However, including rental decisions entails some caveats. We suspect that land area rented in, as short-term adaptable asset, might be jointly determined with households’ livelihood choices (Hoang et al. 2019; Jansen et al. 2006). Incorporating a control function approach can account for this possible source of endogeneity (Wooldridge 2005). Including the predicted residuals from a reduced form equation with a set of exogenous instruments corrects for endogeneity, if a significant coefficient allows to reject exogeneity. Otherwise, we exclude the residual term to produce more efficient and unbiased estimates (Wooldridge 2010, 2015; Petrin and Train 2010). The control function approach has become popular in empirical applications due to its applicability to non-linear models (Ogutu and Qaim 2019), and control functions have been combined with logit models routinely (Petrin and Train 2010). We use the percentage of households in the subdistrict that participate in rental markets as exogenous instrument in a Tobit estimation for the land area rented in. The instrument captures that participation of other households can reduce the transaction cost that often depress participation in those markets (Deininger and Jin 2008; Huy et al. 2016; Muraoka et al. 2018).

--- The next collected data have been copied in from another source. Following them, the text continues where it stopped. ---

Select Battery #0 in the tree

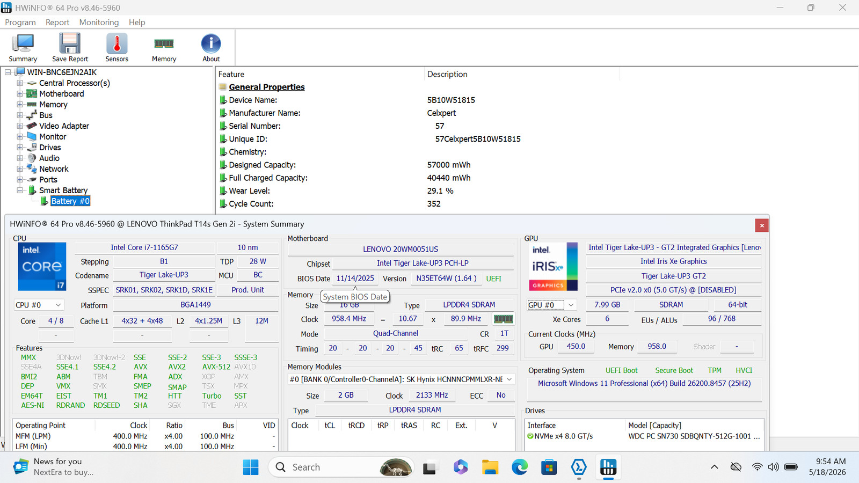tap(70, 201)
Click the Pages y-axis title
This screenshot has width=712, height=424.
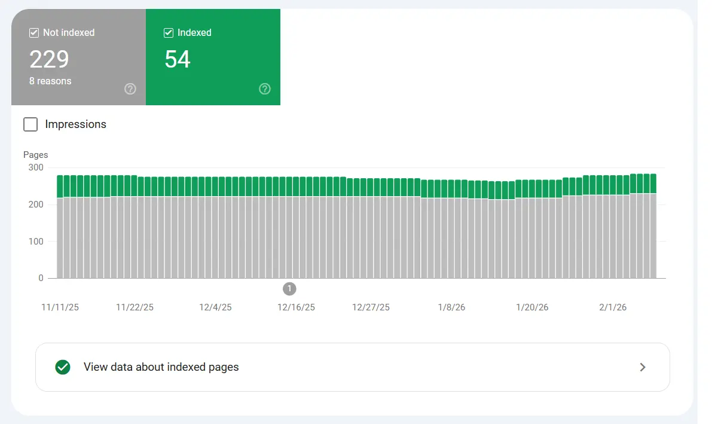35,155
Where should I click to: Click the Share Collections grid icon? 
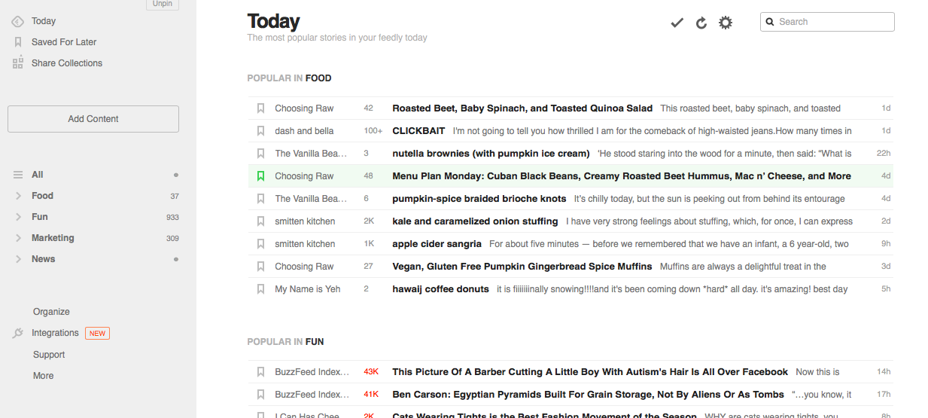[18, 63]
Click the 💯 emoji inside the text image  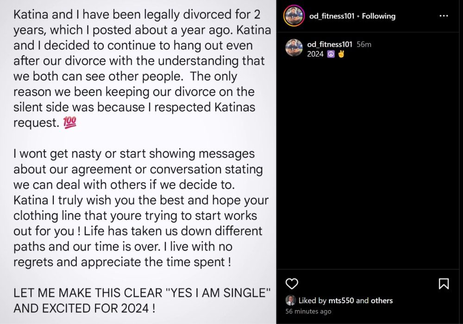(69, 122)
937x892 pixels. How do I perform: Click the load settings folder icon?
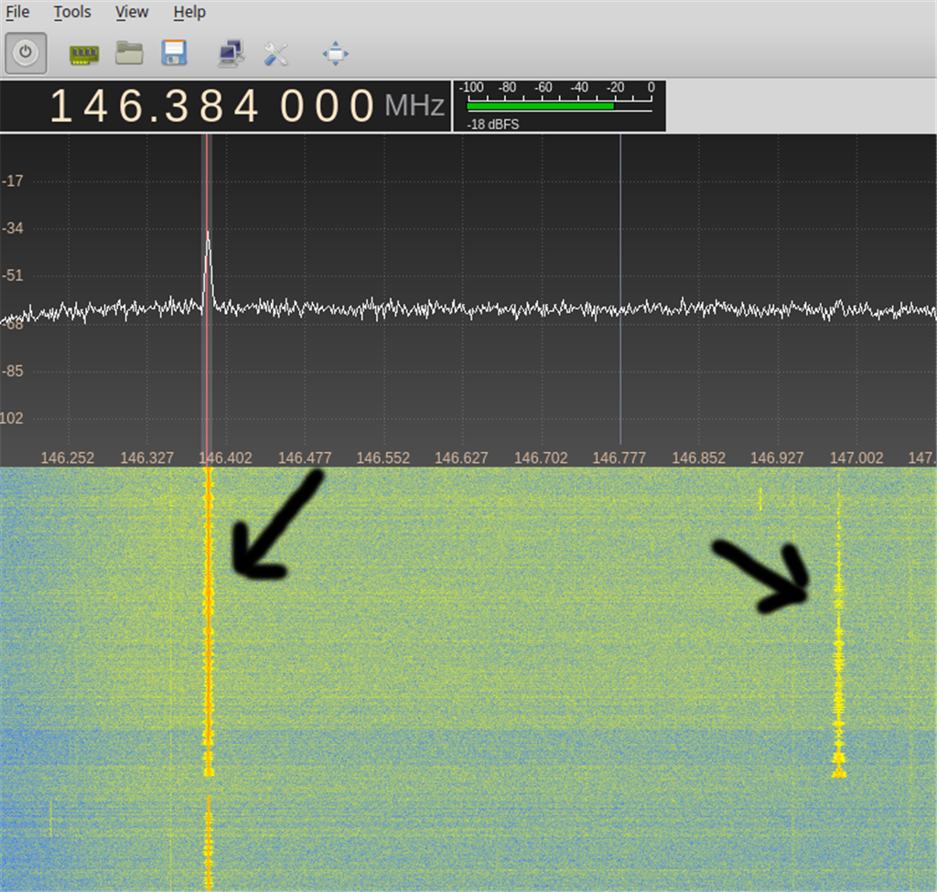(129, 53)
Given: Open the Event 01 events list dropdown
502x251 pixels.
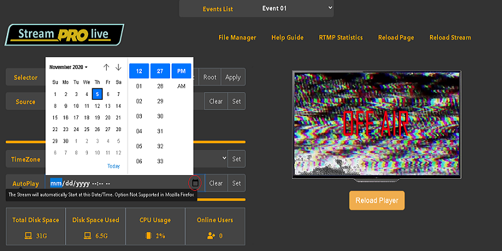Looking at the screenshot, I should [297, 8].
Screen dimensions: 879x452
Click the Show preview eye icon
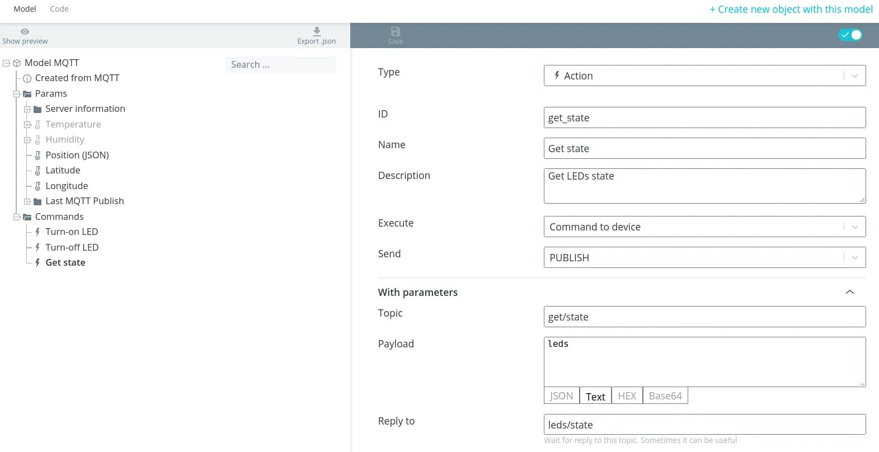tap(25, 32)
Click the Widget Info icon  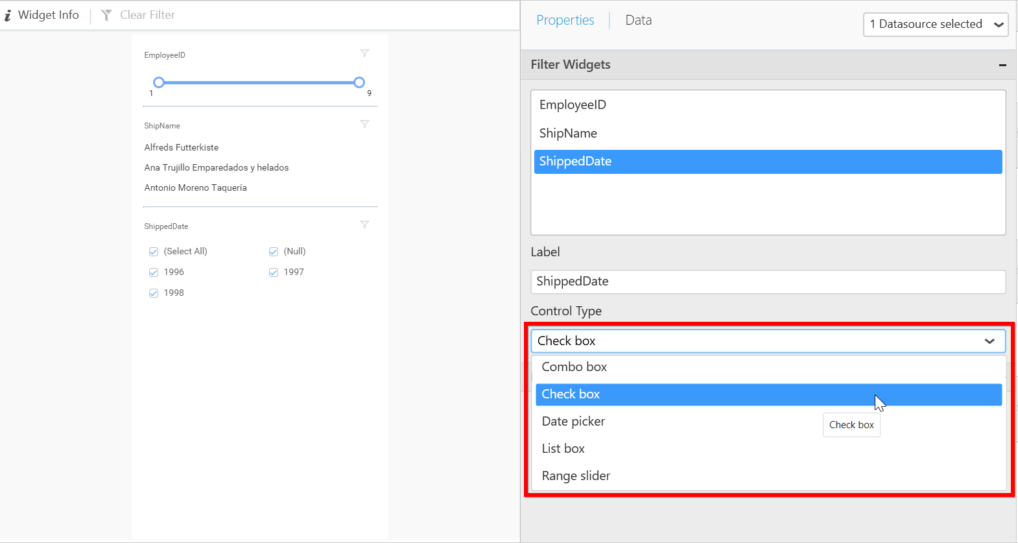click(8, 16)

Double-Hurdle Model of Output Market Participation and Sales Quantity

To estimate the effect of crop area rented in on market participation and quantity of sales, we employ a double-hurdle model by Cragg (1971). Treating no sales as rational corner solution precludes the use of the Heckman (1979) sample selection model. Unlike in the Tobit estimator by Tobin (1958), covariates can have effects of different signs on the participation and sales quantity in the double-hurdle model, while their relative effects can also differ (Woldeyohanes et al. 2017; Wooldridge 2010; Cameron and Trivedi 2010). Employing this estimator thus allows us to study the effect of rented land and other variables on decisions that are assumed to be independent (Bezu et al. 2014). We choose a log specification because of some high sales values. For the first hurdle, we fit a probit estimator that models the household’s participation decision. In the second hurdle, the quantity sold by those households selling in markets serves as dependent variable. This stage is estimated with a truncated normal regression. We use the craggit Stata command, which is provided in Burke (2009). The appropriateness of our specification against the alternative of the one-step Tobit estimator was tested with an LR-test (Woldeyohanes et al. 2017) and by comparing the log-likelihood of both estimations (Cameron and Trivedi 2010, p. 540). We compared our set of control variables with the most common ones employed in studies on agricultural sales of households (Dube 2016; Muriithi and Matz 2014; Omiti et al. 2009; Kissoly 2016).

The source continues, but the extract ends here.